Strange warnings occurred during the procedure

MenghuaZhang86 opened this issue · 3 comments

Hello, thanks for developing the great tool for single-cell analysis.

I met some strange warnings during running the following script:

docker run --rm -v /data:/data --name toomanycells gregoryschwartz/too-many-cells:2.0.0.0 make-tree \
    --matrix-path /data/share/scRNAseq/results/6N-total/outs/filtered_feature_bc_matrix \
    -Z 6N-total \
    --matrix-path /data/share/scRNAseq/results/6N-Bcell/outs/filtered_feature_bc_matrix \
    -Z 6N-Bcell \
    --labels-file /data/TooManyCells/test2.labels.csv \
    --filter-thresholds "(250, 1)" \
    --draw-collection "PieRing" \
    --output /data/TooManyCells/out2 \
    > /data/TooManyCells/clusters2.csv

--matrix-path is the output directory of cellranger
-Z for the sample name, same with the labels in the labels-file, like this:
Screen Shot 0003-06-29 at 17 09 39
The test2.labels.csv contains all barcodes in 6N-total or 6N-Bcell samples.

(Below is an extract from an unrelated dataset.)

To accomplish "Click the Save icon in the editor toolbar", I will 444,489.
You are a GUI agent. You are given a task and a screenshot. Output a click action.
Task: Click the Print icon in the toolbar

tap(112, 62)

The warnings are as follows:

[=======================>...................]  55%
Cell missing a label.
Warning: Problem in diversity, skipping cluster_diversity.csv output ...
[===========================>...............]  64%
Cell has no label: Id {unId = "AATCGGTTCTGCTGCT-1-6N-total"}
Warning: Problem in clumpiness, skipping clumpiness output ...
[===========================================] 100%

However, I can find this label AATCGGTTCTGCTGCT-1,6N-total in test2.labels.csv
Some of the results are missing, like clumpiness.csv, clumpiness.pdf, cluster_diversity.csv. dendrogram.svg is totally black and white and no color for distinguishing different samples (or labels?).

Could you tell me how to solve this? Thank you very much!

The issue is that you are forcing the cells to have new barcodes with -Z (so AAACCTGAGAGACTAT-1 would become AAACCTGAGAGACTAT-1-6N-total and have the label of 6N-total) but you have the (I assume) old barcodes in your labels file. So essentially, -Z was created to avoid having to make a labels file if each matrix was basically a sample and to avoid cases with overlapping barcodes (by appending the sample name to the barcode). So in this case, you can either not use the labels file or not use -Z (and preferably update your barcodes so they don't overlap, like -2 instead of -1 for instance).

Thank you very much! I got the result successfully.

BTW, I would like to know that if I want to focus on a subset of the cells in the tree, I should select the cells by myself at first, then run too-many-cells, right?

You can use --root-cut to create a new root in the tree, hopefully that is what you are looking for.